- TASK DESCRIPTION:
Only the lines from the one containing "2023年11月 (775, 1032)" through the last line below should be written out, exactly and with both ends kept.

===== DATASET

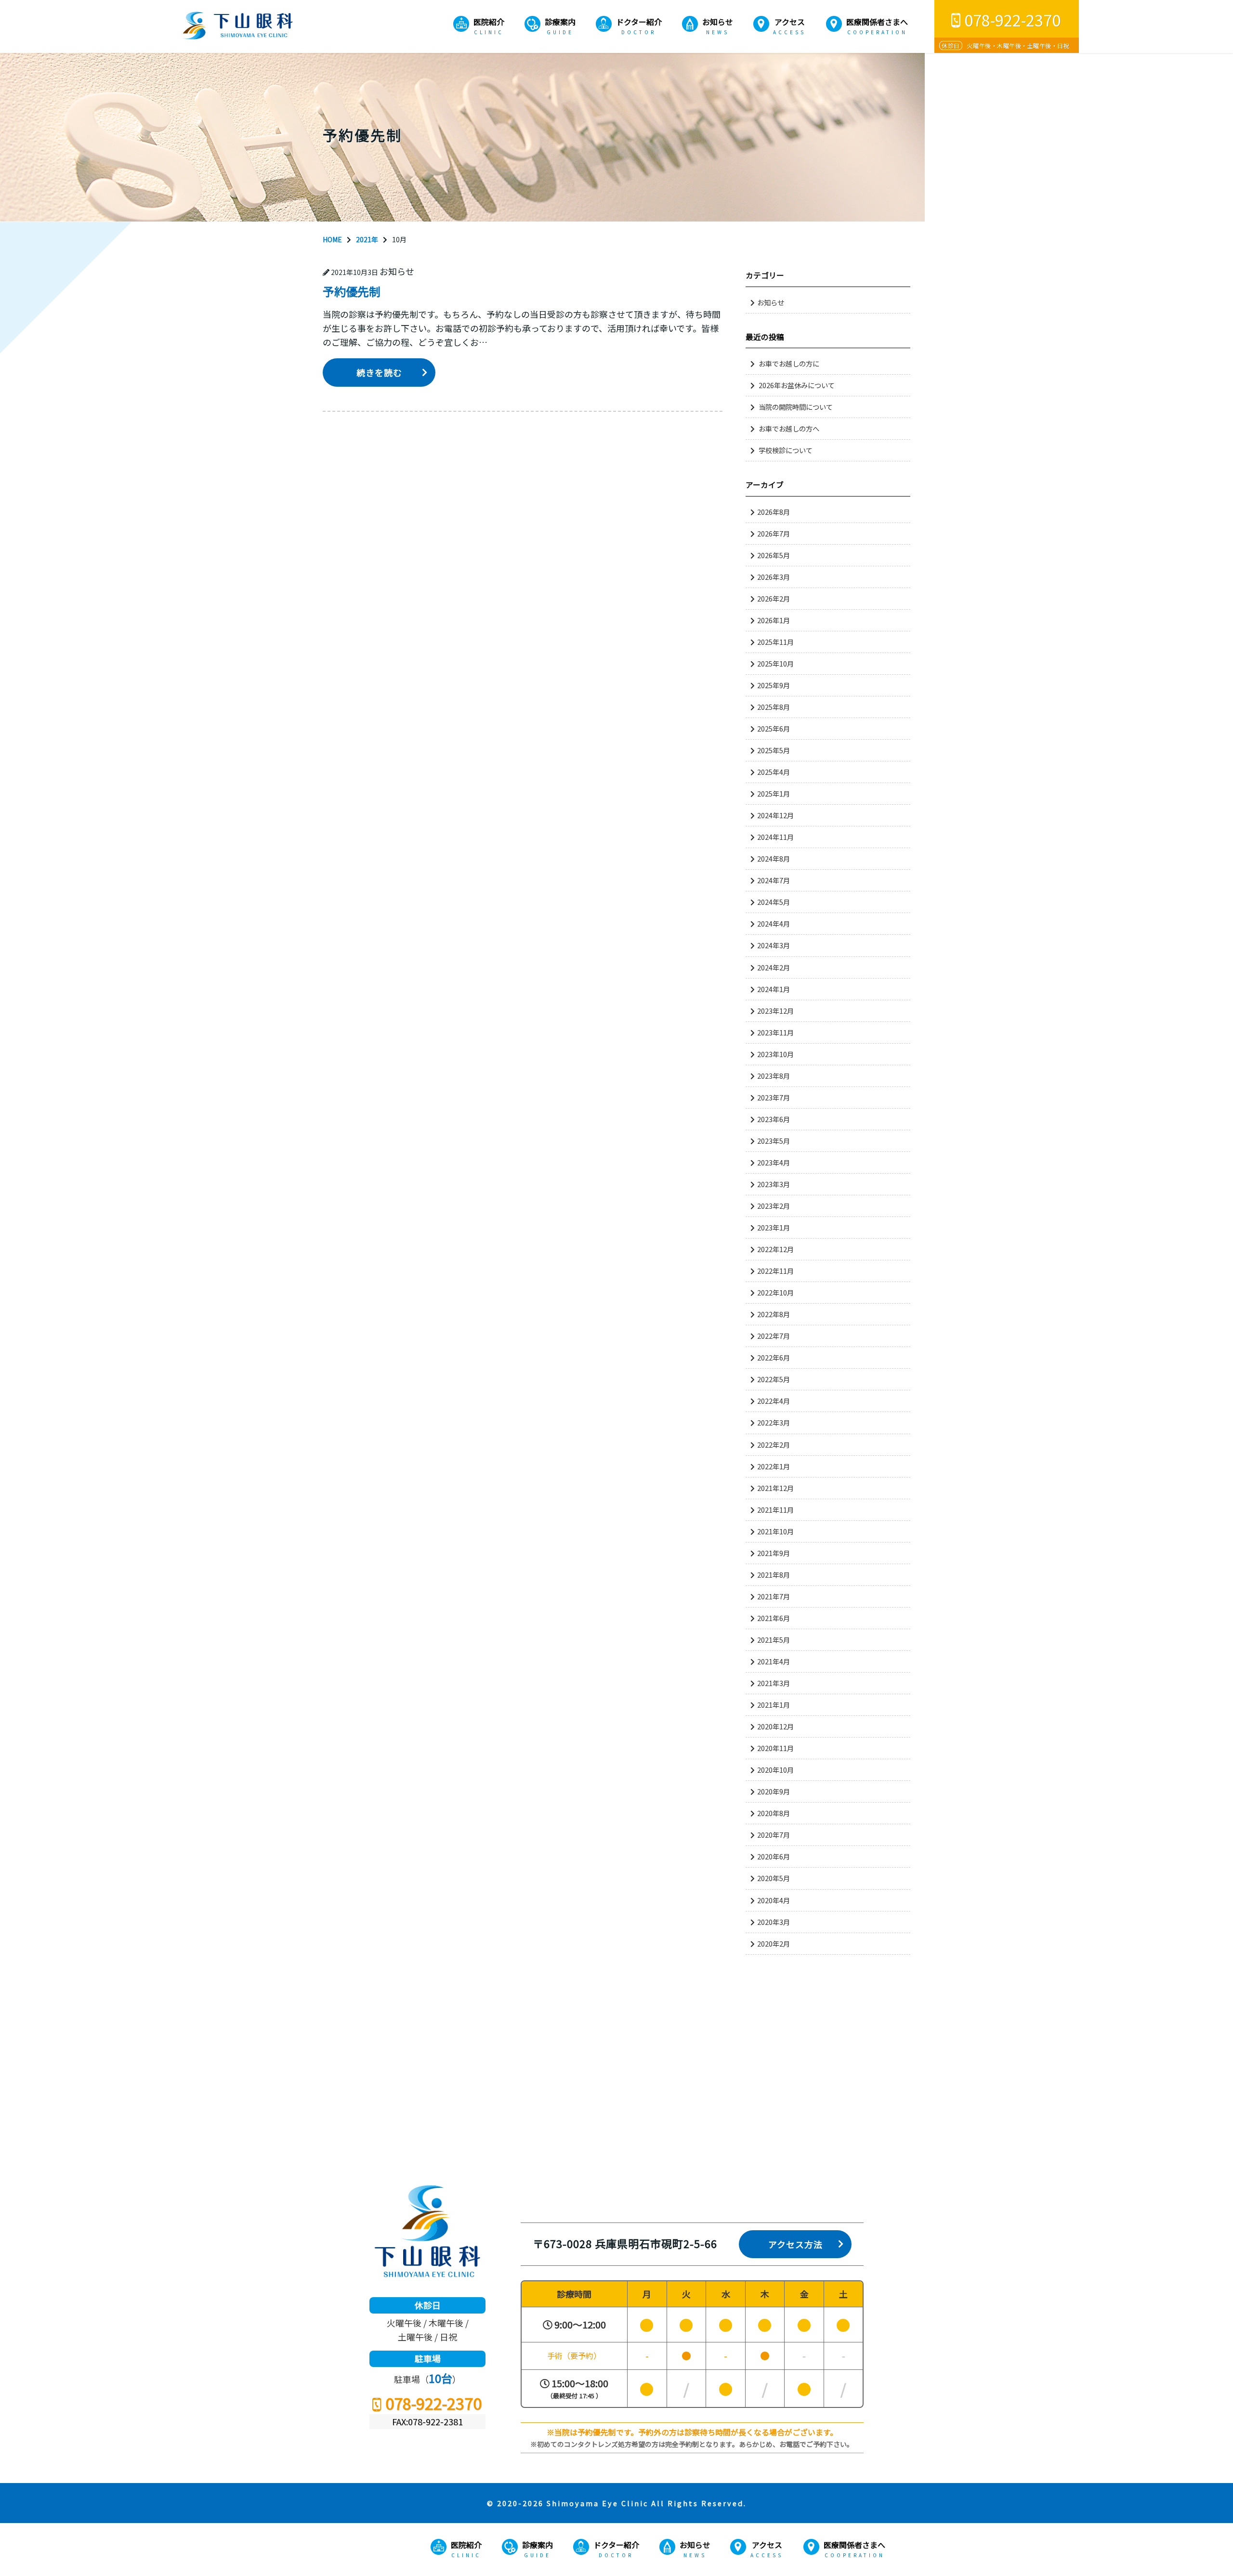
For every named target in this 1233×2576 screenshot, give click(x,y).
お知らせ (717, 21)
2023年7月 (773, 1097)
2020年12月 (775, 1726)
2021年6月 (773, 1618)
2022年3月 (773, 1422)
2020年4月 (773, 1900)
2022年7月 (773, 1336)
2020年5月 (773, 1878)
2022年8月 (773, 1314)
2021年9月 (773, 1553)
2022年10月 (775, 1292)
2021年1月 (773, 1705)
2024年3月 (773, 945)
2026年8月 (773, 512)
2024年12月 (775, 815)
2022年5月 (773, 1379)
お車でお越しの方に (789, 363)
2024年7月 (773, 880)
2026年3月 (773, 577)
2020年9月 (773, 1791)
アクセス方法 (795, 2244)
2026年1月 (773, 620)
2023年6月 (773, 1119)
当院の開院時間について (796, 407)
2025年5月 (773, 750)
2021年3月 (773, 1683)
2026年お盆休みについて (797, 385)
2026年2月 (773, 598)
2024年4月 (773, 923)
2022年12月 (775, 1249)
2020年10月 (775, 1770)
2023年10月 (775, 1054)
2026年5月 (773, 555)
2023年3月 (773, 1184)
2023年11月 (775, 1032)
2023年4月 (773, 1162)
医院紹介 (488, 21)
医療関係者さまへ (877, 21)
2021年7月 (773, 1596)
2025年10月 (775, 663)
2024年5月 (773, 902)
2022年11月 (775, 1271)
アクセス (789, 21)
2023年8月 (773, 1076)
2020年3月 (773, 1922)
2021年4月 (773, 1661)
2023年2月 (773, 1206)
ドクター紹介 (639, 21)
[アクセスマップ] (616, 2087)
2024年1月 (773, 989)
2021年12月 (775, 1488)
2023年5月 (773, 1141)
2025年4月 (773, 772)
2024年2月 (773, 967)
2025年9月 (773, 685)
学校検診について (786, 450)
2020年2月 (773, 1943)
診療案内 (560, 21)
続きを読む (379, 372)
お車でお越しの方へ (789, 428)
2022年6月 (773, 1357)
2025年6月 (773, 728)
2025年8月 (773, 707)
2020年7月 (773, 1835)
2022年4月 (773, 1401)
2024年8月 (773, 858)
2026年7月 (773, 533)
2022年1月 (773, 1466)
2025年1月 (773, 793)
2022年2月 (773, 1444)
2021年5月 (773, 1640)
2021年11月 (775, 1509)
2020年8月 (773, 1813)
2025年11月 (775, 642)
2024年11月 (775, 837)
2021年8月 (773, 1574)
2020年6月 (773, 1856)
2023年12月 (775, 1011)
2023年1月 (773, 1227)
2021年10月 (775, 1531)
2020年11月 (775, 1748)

==========

- WRITTEN RESPONSE:
2023年11月 (775, 1032)
2023年4月 (773, 1162)
医院紹介 (488, 21)
医療関係者さまへ (877, 21)
2021年7月 (773, 1596)
2025年10月 (775, 663)
2024年5月 (773, 902)
2022年11月 (775, 1271)
アクセス (789, 21)
2023年8月 (773, 1076)
2020年3月 (773, 1922)
2021年4月 (773, 1661)
2023年2月 (773, 1206)
ドクター紹介 (639, 21)
[アクセスマップ] (616, 2087)
2024年1月 (773, 989)
2021年12月 (775, 1488)
2023年5月 (773, 1141)
2025年4月 (773, 772)
2024年2月 (773, 967)
2025年9月 (773, 685)
学校検診について (786, 450)
2020年2月 (773, 1943)
診療案内 (560, 21)
続きを読む (379, 372)
お車でお越しの方へ (789, 428)
2022年6月 (773, 1357)
2025年6月 (773, 728)
2025年8月 (773, 707)
2020年7月 (773, 1835)
2022年4月 (773, 1401)
2024年8月 (773, 858)
2026年7月 (773, 533)
2022年1月 (773, 1466)
2025年1月 (773, 793)
2022年2月 (773, 1444)
2021年5月 (773, 1640)
2021年11月 (775, 1509)
2020年8月 (773, 1813)
2025年11月 (775, 642)
2024年11月 (775, 837)
2021年8月 (773, 1574)
2020年6月 (773, 1856)
2023年12月 (775, 1011)
2023年1月 (773, 1227)
2021年10月 (775, 1531)
2020年11月 (775, 1748)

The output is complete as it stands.